Normally the analyst would then estimate the parameters of the model. However, I have neither the data nor the time to gather it (if you're interested in data, see the Gelman et. al. paper). My goal with this toy example is to show that the observed difference in the 2012 vote share between the "270th" state, Colorado, and a comparable state like Virginia, which has mirrored the popular vote share, might be reasonably attributed to random fluctuations within each state. To do so, I generate rough estimates of some parameters while making sensible assumptions about others.

As an aside, I could also have done a comparison between Colorado and a national popular vote statistic. However, since I'm only working with vote shares, I would have to make even more assumptions about the distribution of voters across states in order to correctly weight the national vote. Additionally, I would have to make even more assumptions about the data generating process in the other 48 states + D.C. This approach is a bit easier and demonstrates the same point.

I assume that $\mu$ is equal to President Obama's share of the two-party vote in 2012. The estimate of $\mu$ itself is irrelevant, since we're interested in differences in $\delta_i$ between Colorado and a comparable state (the $\mu$s cancel). But for the sake of the model it's helpful since it allows me to use $0$ as a reasonable "null" estimate of $v_i$.

The question is whether Colorado's $\sigma$ is statistically different from that of Virginia. If it is, then it might make sense to talk about an electoral "advantage" in 2012. Obviously this assumes that the $\sigma$ values for all of the other states in the 272 elector coalition are at least as large as Colorado's, which I'll grant is true for the sake of the model (it only works against me). Colorado is the "weakest link."

The way to answer this question is to test the null hypothesis of no difference. Suppose that $\delta_i$ equals $0$ for Virginia and Colorado - that there is no substantive difference between Virginia (the baseline state) and Colorado (the "firewall" state). What's the probability that we would observe a gap of $.7\%$ between their state-level electoral results?

Estimating the probability requires making a reasonable estimate for the variance of $\epsilon_i$. How much variation in the electoral results can we attribute to random error and how much can we attribute to substantive features of the electoral map.

Unfortunately, we can't re-play the 2012 election, so we have to look at history to calculate variance - in this case the 2008 election. As Nate notes in the post, the party coalitions are relatively stable and demographic changes/realignments typically take many election cycles to complete.
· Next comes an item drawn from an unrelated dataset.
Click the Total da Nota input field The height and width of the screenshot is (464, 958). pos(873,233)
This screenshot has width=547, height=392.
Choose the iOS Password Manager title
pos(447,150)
As such, we may be able to assume that the state-level "structural" effects are the same in 2012 as they are in 2008. That is, the variation in the popular-vote - state-level vote from year-to-year can be used to estimate the variance of the error terms $\epsilon_{CO}$ and $\epsilon_{VA}$.
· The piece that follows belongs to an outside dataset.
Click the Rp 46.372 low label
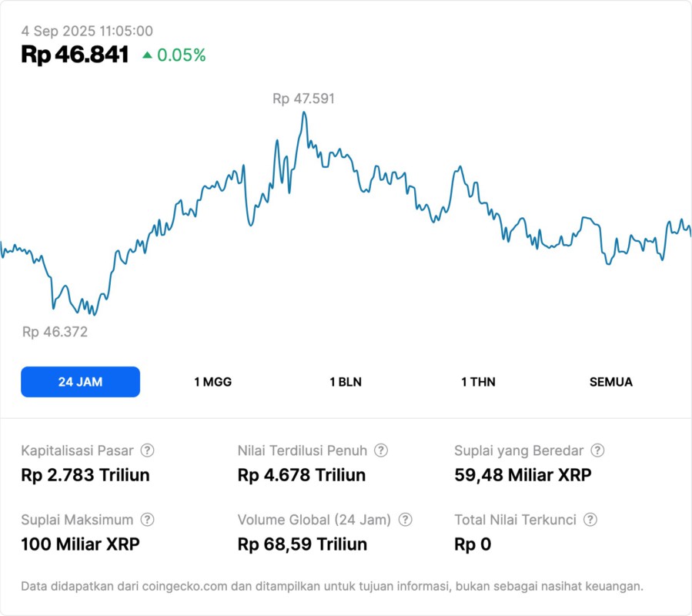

But it's hard to get a good estimate of a variance with only two data points. Four is slightly better, but to do so we have to assume that the error terms of Colorado and Virginia's vote shares are identically distributed - that  $\sigma_{CO}^2 = \sigma_{VA}^2$. That's not to say that the observed "error" values are the same, just that they're drawn from the same distribution. Is this a reasonable assumption? The residuals don't appear to be dramatically different, but we just don't know - again, another statistical trade-off. Ultimately the point of this exercise is to demonstrate how one-election-cycle observations can be reasonably explained by random variation, so the aim is plausibility versus absolute precision.
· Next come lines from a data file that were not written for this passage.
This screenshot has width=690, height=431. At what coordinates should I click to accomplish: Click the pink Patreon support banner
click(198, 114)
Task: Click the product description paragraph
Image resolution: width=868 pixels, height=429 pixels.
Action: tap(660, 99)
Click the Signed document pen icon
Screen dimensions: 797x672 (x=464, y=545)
So I estimate the pooled error variance for each state as the sample variance of the 2008 and 2012 democratic two-party share in each state subtracted from the two-party share of the popular vote. In theory, we could add more electoral cycles to the estimate, but the assumption that $\sigma_i$ does not change from year to year becomes weaker. If I restrict myself to just looking at electoral results, then I have to accept data limitations. This is a general problem with any statistical study of elections - if we look only at percentage aggregates at high levels, there just isn't a lot of data to work with.

The next step is simulation. Suppose we repeated the 2012 election a large number of times on the basis of this model. How often would we see a gap of at least .78% between the vote shares in Colorado and
Virginia? The histogram below plots the simulated distribution of that difference. The x-axis gives the percentage differences .01 = 1%). The red dotted line represents a difference of .78 percentage points. Also relevant is the blue dotted line, which represents a difference of -.78 percentage points (Virginia's vote share is greater than Colorado's).



What's the probability of seeing a difference as extreme as the gap seen in 2012? Turns out, it's about 40% - certainly not incredibly high, but also not unlikely.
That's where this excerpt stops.